* OBJETIVO 1 *
No texto sobre o incêndio de Pedrógão Grande, em que fábrica trabalhava a Eliana?
* OBJETIVO 2 *
Transcreva, do texto sobre o incêndio de Pedrógão Grande, o trecho que vai de "Grupo de Sarzedas" até "Nunes (32 anos).".
* OBJETIVO 3 *
Retome o texto sobre o incêndio de Pedrógão Grande a partir do ponto em que termina.

* TEXTO APRESENTADO *
· · · · · · ·

Pedrógão Grande. Histórias de fenómenos provocados pelo incêndio

Pedrógão Grande. Histórias de fenómenos provocados pelo incêndio


O i teve acesso exclusivo ao capítulo VI do relatório de investigadores liderados por Xavier Viegas que o governo recusou divulgar. Hoje contamos como algumas das 66 vítimas mortais de Pedrógão Grande foram surpreendidas por fontes de radiação a uma altura próxima do chão


Na edição de hoje contamos as histórias de algumas das vítimas que escaparam às chamas do incêndio de Pedrógão Grande mas acabaram por ser supreendidas por um fenómeno descrito pelos investigadores liderados por Domingos Xavier Viegas: fontes de radiação. O cenário pós-incêndio e os relatos de familiares e amigos das vítimas indicam que durante o fogo se gerou fontes de radiação a uma altura próxima do chão, que aqueciam e por vezes queimavam tudo em volta. Terá sido essa a causa da morte de quatro amigos que tentavam fugir de Sarzedas de Sâo Pedro mas acabaram com o carro imobilizado, antes de chegar à estrada da morte. Terão saído da viatura com o cão que transportavam para prosseguir o caminho a pé. Morreram a poucos metros do carro, num local onde a vegetação não ardeu.

Também o casal Manuel e Maria Odete Bernardo terá morrido com a radiação a poucos metros da sua Mitsubishi Spacestar, com a qual tiveram um acidente depois de perderem a visibilidade por causa do fumo. O casal também tentava fugir de Sarzedas de São Pedro.

Contamos ainda a história de seis pessoas de Sarzedas do Vasco que tentavam fugir por uma estrada municipal e embateram num eucalipto.

Estas são algumas das histórias das 66 vítimas mortais do incêndio de Pedrógão Grande e que constam do capítulo VI do relatório de investigadores liderados por Domingos Xavier Viegase que o governo não quis divulgar. O i teve acesso em exclusivo ao documento e tem vindo a revelar as histórias das vítimas que estão nas cerca de 100 páginas do relatório.

Grupo de Sarzedas de S. Pedro

Baseado nos depoimentos de Valéria nabais, Belmira Rodrigues, Nuno José Lopes dos Santos e Manuel Fernandes

“Em Sarzedas De São Pedro, numa casa situada numa rua central da aldeia, muito próxima daquela que pertence à família de Valéria Nabais, com quem falámos, vivia o casal António Manuel Damásio Nunes (41 anos) e Eliana Cristina Fernandes Francisco Damásio (38 anos), naturais de Sarzedas de S. Pedro. Os pais de António vivem numa casa próxima, com o seu irmão mais novo, o Nelson André Damásio Nunes (32 anos).

A Eliana trabalhava na fábrica de lanifícios Albano Morgado existente em Sarzedas de S. Pedro há cerca de 15 anos. Esta fábrica pertence a Belmira Maria Correia da Conceição Morgado Rodrigues (41 anos), que é irmã do bombeiro Gonçalo Conceição, que perdeu a vida neste incêndio. Conhecia bem a Eliana e contou-nos que neste incêndio perdeu, além do irmão e da Eliana, outros três funcionários da fábrica.

· · · · · · ·

* EXCERTO DOS DADOS *
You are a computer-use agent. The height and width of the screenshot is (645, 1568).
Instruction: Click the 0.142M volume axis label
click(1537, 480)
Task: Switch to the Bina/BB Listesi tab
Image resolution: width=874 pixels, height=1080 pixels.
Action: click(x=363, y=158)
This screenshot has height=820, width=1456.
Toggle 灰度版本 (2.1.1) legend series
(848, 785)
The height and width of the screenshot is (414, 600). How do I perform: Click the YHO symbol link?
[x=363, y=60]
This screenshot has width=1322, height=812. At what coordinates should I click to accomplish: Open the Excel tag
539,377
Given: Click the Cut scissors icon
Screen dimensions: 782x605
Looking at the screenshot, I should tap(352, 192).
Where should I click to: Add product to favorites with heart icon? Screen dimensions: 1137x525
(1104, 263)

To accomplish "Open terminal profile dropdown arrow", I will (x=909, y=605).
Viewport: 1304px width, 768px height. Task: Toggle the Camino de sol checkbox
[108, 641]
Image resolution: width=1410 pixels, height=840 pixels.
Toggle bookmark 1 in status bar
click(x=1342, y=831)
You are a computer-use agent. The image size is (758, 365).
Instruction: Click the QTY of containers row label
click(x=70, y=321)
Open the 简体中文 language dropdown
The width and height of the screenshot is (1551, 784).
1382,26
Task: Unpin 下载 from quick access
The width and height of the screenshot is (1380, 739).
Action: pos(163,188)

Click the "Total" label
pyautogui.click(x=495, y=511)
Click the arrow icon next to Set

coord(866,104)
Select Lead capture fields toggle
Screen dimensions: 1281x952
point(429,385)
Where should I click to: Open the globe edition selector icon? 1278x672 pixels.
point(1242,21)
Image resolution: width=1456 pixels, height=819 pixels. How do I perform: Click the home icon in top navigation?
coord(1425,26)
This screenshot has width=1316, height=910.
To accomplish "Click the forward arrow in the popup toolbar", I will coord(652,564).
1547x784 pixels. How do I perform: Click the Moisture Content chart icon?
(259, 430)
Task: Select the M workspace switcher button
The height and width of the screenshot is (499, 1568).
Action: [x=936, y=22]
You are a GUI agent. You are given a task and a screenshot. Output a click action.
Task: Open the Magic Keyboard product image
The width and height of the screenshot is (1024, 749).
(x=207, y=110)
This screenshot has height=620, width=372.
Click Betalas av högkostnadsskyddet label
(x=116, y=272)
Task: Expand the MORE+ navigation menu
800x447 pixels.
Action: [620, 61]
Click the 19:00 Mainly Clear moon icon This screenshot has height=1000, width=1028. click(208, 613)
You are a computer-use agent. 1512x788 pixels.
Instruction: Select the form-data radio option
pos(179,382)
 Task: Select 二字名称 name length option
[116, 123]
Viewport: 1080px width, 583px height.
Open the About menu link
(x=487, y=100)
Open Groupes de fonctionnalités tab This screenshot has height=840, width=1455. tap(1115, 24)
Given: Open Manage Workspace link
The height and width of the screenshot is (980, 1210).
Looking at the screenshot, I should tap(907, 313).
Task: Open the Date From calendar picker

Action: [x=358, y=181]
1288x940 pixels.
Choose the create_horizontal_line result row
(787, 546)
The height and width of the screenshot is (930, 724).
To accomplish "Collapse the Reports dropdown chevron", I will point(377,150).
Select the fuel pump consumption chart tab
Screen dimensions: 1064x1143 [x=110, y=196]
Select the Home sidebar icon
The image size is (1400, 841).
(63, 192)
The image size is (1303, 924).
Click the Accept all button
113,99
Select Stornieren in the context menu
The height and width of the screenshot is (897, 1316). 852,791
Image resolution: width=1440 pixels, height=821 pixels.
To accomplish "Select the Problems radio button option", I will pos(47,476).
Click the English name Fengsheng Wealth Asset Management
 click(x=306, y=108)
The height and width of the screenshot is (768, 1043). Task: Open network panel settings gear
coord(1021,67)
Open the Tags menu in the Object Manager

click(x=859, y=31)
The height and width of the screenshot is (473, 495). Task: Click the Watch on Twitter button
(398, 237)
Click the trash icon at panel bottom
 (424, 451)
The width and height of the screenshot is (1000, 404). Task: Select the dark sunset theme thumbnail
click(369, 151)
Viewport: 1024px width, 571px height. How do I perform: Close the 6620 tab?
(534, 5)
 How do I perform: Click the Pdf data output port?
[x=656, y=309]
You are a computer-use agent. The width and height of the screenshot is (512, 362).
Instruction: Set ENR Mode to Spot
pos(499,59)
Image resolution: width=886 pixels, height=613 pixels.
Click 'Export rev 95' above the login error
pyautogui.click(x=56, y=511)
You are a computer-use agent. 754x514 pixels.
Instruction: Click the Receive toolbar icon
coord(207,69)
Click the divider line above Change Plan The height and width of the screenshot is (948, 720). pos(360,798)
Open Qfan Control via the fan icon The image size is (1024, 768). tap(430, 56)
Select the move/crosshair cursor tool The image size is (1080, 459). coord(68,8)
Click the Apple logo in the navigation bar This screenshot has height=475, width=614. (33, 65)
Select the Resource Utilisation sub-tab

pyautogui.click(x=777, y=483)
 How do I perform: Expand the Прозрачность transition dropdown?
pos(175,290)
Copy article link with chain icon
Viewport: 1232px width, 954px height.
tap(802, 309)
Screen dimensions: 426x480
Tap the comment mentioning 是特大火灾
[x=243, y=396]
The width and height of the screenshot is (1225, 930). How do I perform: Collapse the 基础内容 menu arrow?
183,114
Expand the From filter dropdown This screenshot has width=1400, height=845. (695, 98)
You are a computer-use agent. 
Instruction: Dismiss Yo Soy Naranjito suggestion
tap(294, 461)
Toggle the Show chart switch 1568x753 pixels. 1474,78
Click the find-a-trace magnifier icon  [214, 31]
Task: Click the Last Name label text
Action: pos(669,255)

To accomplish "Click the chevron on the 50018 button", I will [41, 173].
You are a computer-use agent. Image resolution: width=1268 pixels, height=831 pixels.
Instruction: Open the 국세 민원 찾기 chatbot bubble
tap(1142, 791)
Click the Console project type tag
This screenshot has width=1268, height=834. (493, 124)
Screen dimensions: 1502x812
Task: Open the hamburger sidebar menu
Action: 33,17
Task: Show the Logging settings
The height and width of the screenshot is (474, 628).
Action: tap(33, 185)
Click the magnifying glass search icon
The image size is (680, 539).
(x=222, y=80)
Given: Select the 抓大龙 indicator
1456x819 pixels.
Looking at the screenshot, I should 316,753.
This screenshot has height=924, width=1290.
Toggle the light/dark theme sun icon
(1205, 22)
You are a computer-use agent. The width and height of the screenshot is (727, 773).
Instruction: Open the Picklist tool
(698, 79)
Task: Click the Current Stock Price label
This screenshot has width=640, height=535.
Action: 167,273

· · · · · · ·

* RESULTADO DA TAREFA 1 *
Na fábrica de lanifícios Albano Morgado, em Sarzedas de S. Pedro.

* RESULTADO DA TAREFA 2 *
Grupo de Sarzedas de S. Pedro

Baseado nos depoimentos de Valéria nabais, Belmira Rodrigues, Nuno José Lopes dos Santos e Manuel Fernandes

“Em Sarzedas De São Pedro, numa casa situada numa rua central da aldeia, muito próxima daquela que pertence à família de Valéria Nabais, com quem falámos, vivia o casal António Manuel Damásio Nunes (41 anos) e Eliana Cristina Fernandes Francisco Damásio (38 anos), naturais de Sarzedas de S. Pedro. Os pais de António vivem numa casa próxima, com o seu irmão mais novo, o Nelson André Damásio Nunes (32 anos).

* RESULTADO DA TAREFA 3 *
A Valéria contou-nos que vira o Nelson Nunes sair de casa no seu carro, levando os pais, na mesma altura em que ela e a sua prima Rosa Isabel Simões se preparavam igualmente para fugir. Próximo do café de Sarzedas de S. Pedro, o Nelson dirigiu-se à prima da Valéria e pediu-lhe o seguinte:

– Rosa Isabel tomas conta dos meus pais?

Entregou-lhe assim os seus pais, contando que ela os levasse para Castanheira de Pera, onde estariam mais seguros. Ele iria voltar a casa para trazer o irmão e a cunhada, sendo sua intenção soltar o cão. De facto voltou para trás e recolheu o Nelson e a Eliana. O cão do casal acabaria por vir também com eles no carro.

No processo trouxe no seu carro também o Paulo Miguel Valente da Silva (36 anos), que trabalhava na indústria da madeira e vivia sozinho numa casa perto da sua.

Nuno José Santos, um residente em Sarzedas de São Pedro contou-nos que esteve com o Paulo Miguel Silva até às 19 horas ou 19h30. Por essa hora o Paulo Miguel, muito nervoso, disse que ia sair dali. Pouco depois terá apanhado a boleia dos amigos.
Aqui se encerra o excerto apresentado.